Rosario Robles Berlanga, ex presidenta nacional del Partido de la Revolución Democrática (PRD) y la única mujer que hasta ahora se ha desempeñado como Jefa de Gobierno del Distrito Federal, presentó el 12 de diciembre pasado al equipo que la acompañará en la operación de la Secretaría de Desarrollo Social (Sedesol).
Cuestionada desde hace meses por pronunciarse abiertamente peñista, la ex perredista llega a la titularidad de la Sedesol con una losa de cuestionamientos debido a su pasado ligado a los videoescándalos de marzo de 2004, que evidenciaron la corrupción entre el empresario Carlos Ahumada –con quien sostuvo una relación sentimental– y miembros “distinguidos” del PRD. Por estos hechos, Robles Berlanga se vio obligada a renunciar a su militancia perredista.
Ahora, de nuevo en el primer plano de la política, Robles no la tiene fácil.
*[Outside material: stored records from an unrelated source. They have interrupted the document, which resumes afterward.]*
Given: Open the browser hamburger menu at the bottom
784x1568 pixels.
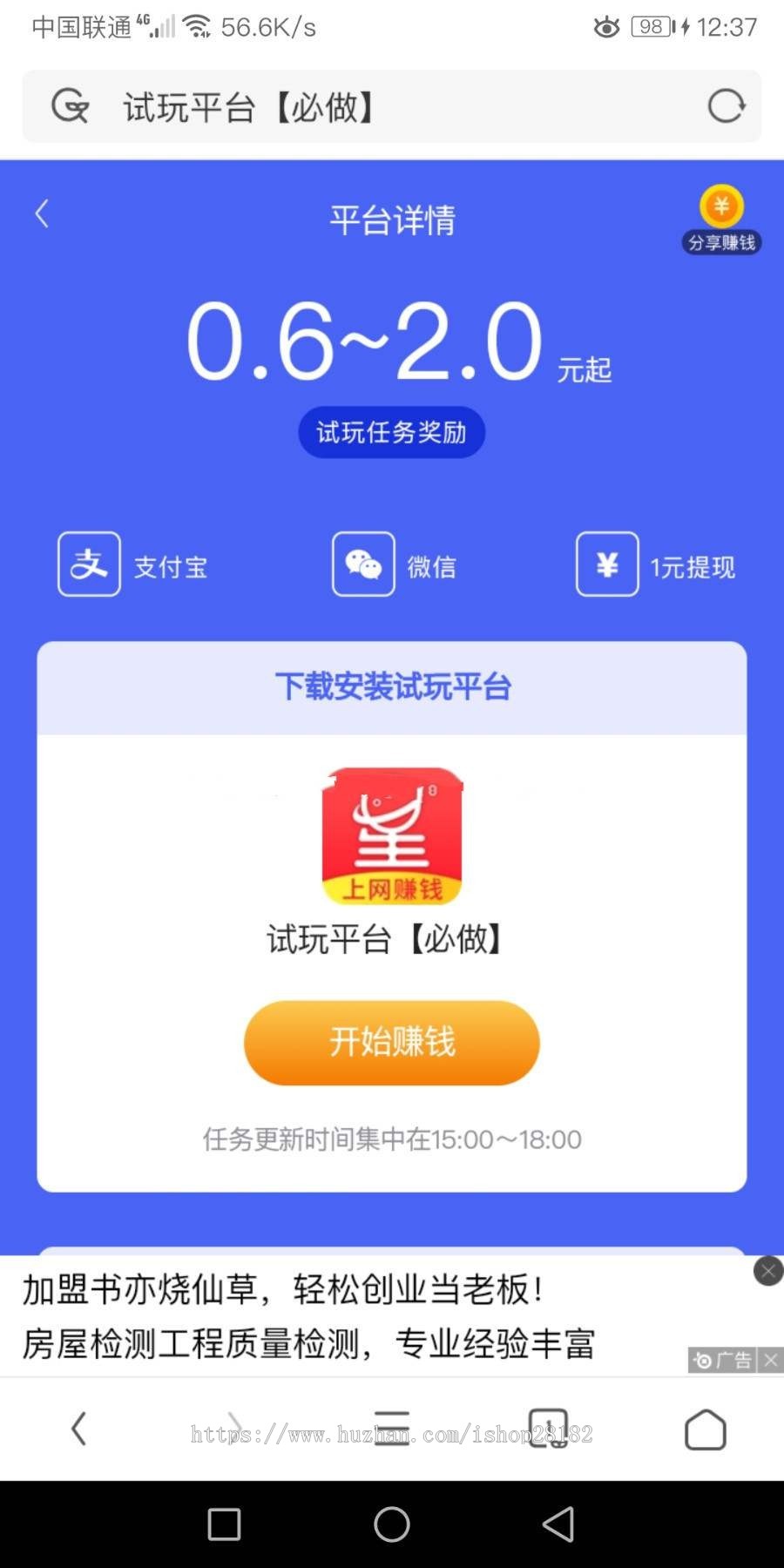Looking at the screenshot, I should coord(391,1429).
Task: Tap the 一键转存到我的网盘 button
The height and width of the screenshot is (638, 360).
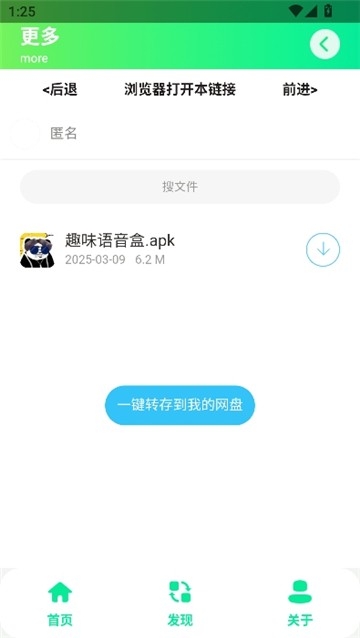Action: (x=180, y=405)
El equipo que la acompañará en la Sedesol no es totalmente suyo y tampoco se defiende a sí mismo por sus vínculos con personajes y hechos oscuros. Los integrantes del equipo en la Sedesol ejemplifican claramente el pago de cuotas.
Ahí fueron colocados políticos ligados lo mismo al Presidente Enrique Peña Nieto, que al secretario de Gobernación, Miguel Ángel Osorio Chong; funcionarios ligados al ex gobernador de Coahuila, Humberto Moreira Valdés, e incluso a uno de los ex colaboradores más cercanos del polémico ex gobernador de Puebla, Mario Marín Torres.